What then contributes to this is that people also have a tendency to overestimate the amount of calories they save by for example switching to lite versions of a product. They end up eating more calories as the thinking then is that you can now eat more while still eating fewer calories.
But those aren’t the reasons what I think are at the root of the problem here. They illustrate some of the mental processes about how people think about weight loss, exercise, and diet. What I suspect is happening here is that the participant that wore the activity tracker were too aware of the calories they were burning.
My activity tracker watches my heart rate and movements and it uses that to calculate how many calories I’m burning. This means that my activity tracker can count normal daily activities as exercises. For example I have the tendency to walk around when I’m on the phone. As you can see in the image to the right my activity tracker recognised that as an exercise and said I burned 92 calories.
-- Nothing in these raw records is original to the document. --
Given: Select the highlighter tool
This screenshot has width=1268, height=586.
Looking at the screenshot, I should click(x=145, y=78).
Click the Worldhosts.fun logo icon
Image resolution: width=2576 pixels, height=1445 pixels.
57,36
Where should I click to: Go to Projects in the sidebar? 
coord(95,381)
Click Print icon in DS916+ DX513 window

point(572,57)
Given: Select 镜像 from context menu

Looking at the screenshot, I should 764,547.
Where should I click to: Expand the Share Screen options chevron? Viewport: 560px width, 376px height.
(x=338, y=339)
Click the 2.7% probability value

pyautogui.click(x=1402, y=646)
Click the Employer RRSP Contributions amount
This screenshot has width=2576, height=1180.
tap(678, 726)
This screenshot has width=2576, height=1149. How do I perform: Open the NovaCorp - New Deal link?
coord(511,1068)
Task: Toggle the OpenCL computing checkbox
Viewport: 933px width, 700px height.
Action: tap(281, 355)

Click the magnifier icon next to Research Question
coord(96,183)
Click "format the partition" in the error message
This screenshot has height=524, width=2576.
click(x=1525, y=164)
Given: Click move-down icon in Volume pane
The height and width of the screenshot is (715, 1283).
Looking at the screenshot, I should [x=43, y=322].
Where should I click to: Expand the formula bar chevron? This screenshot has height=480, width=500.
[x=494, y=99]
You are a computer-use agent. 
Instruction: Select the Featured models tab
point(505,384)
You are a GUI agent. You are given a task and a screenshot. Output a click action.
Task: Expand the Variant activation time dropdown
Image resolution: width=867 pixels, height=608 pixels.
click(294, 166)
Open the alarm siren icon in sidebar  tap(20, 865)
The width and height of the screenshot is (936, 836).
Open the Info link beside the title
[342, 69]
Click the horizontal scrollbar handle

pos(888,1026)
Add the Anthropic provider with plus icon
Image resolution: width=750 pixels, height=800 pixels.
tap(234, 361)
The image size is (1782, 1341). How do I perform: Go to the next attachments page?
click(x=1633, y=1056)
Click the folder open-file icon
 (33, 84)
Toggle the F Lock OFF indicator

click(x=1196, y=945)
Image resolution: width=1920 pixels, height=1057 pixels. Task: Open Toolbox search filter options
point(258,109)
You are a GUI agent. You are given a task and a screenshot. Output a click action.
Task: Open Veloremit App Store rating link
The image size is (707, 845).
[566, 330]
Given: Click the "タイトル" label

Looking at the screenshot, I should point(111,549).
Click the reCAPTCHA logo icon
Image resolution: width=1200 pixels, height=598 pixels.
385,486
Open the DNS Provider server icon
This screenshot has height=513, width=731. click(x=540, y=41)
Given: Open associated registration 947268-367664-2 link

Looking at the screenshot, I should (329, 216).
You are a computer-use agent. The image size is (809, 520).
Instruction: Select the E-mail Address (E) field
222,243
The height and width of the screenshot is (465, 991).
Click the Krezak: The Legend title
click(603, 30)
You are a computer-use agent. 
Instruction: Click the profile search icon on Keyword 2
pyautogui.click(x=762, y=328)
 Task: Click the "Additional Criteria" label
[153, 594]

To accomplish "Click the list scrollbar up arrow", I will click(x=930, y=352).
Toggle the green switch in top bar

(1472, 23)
Same goes for stairs, walking around in a mall, or any sort of household chore. Suddenly these calories are visible to you and now you’re aware of the extra calories you can eat. But we’ll need follow-up studies to figure out if this is the cause for the difference the researchers found and to what extent it contributed.
The researchers couldn’t answer why participants with an activity tracker lost less weight than participants without one. There are limits in the study that the researchers say might have introduced some biases. One of them being that assessment staff knew that participants were participating in a weight loss trial.
Which could be a hint about why participants lost so much weight. For both groups it was more than you would normally expect (2kg versus the 8kg achieved in this study). Also participant wore the activity tracker around their upper arm. This could mean that the results in this study can’t be directly compared to the results you’ll get from an activity tracker that you wear around your wrist.
We’ll need to wait for further studies to hone in on what precisely is going on and how this translates to the devices that are in use. But this study, combined with the short-term studies, already gives a good indication that activity tracker weight loss claims are being oversold.